Liao Xuyuan stood still. He felt hollowed out—his father wasn’t a villain. His father was a martyr. His father used his own death to leave him a clue.

But the price was that these past weeks, all the hatred had been aimed at the wrong person.

He remembered the line from the suicide note: “Are you sure you really want to know?”

His father wasn’t threatening him. His father was protecting him.

The progress bar jumped past 87% straight to 91%.

Song Wuji suddenly typed a few commands. A settings window appeared on the screen.

“The reverse purge is designed to aggregate data locally first, then let the user manually decide whether to broadcast,” he said, fingers moving rapidly. “I’m modifying the output target—after completion, it will output only to this terminal, not auto-broadcast to the public network.”

“So we can choose not to let the truth out?” Liao Xuyuan asked.

“Yes.” Song Wuji pressed confirm. “But the system’s security team will still triangulate our location—about five minutes. So you have five minutes to decide what to do next.”

Liao Xuyuan looked at the progress bar—96%.

He remembered the line from his father’s log: “I am not the target. I am the choice.”

His father chose death so he could see the truth.

Now he had to choose.

He looked at Jiang Ji. She stood there, phone screen lit, twelve missed calls. She hadn’t answered. She chose him.
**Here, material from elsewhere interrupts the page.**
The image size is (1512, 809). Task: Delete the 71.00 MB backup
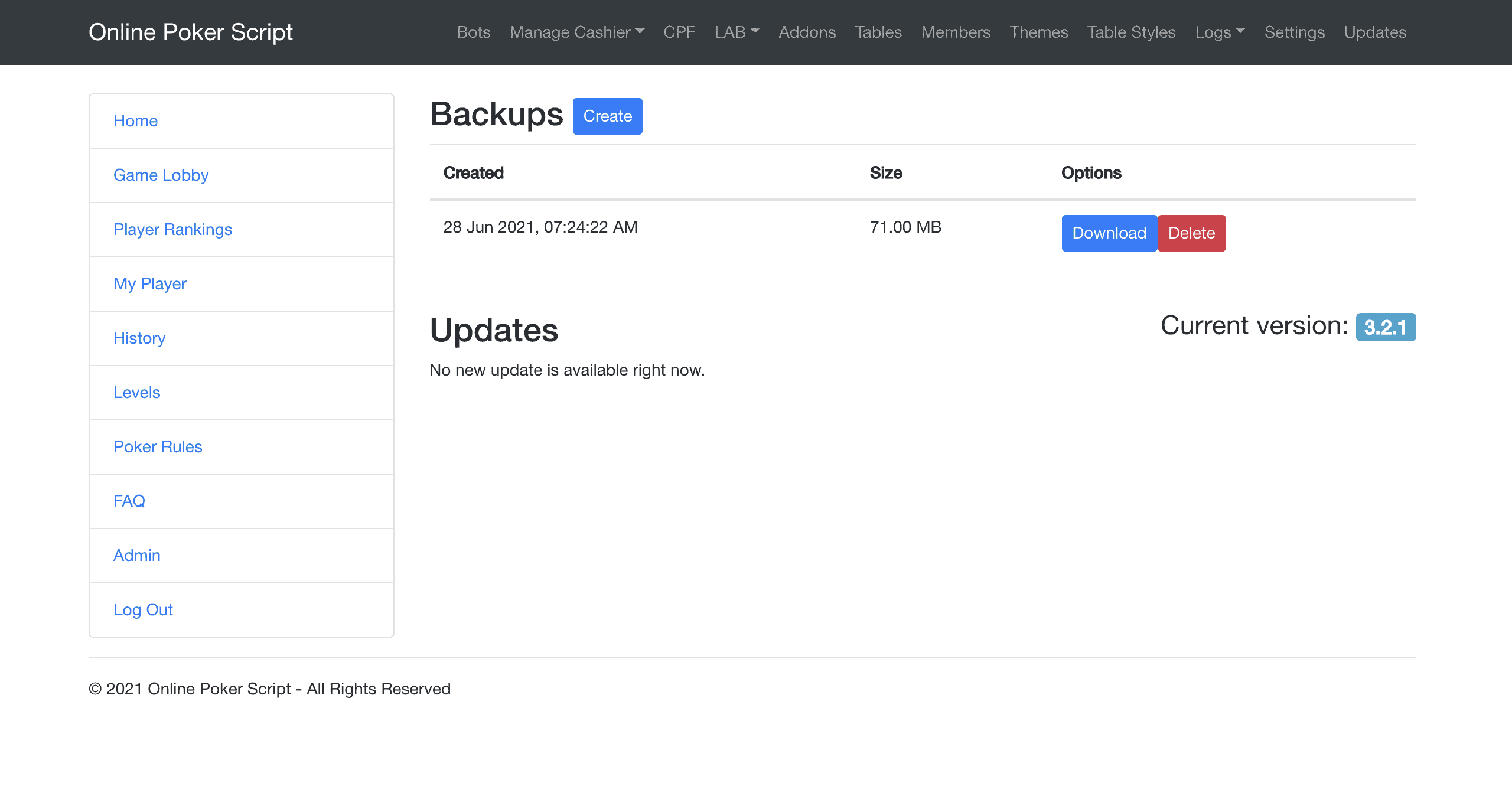click(x=1191, y=233)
If the truth leaked out now, the system would locate her immediately—she gave him the key, she turned off phone monitoring, she betrayed the system. Gentle Purge would lock onto her instantly. And after the truth leaked, the system wouldn’t collapse right away. It would patch the hole, re-block the information. By then, Jiang Ji would be dead.

He could save her first, then figure out how to let the truth out later. His father’s clues were still there, the On-Device forum was still there. They still had a chance.

“I choose to save her,” he said.

Song Wuji didn’t speak. He looked at Liao Xuyuan, then nodded, and typed the final command.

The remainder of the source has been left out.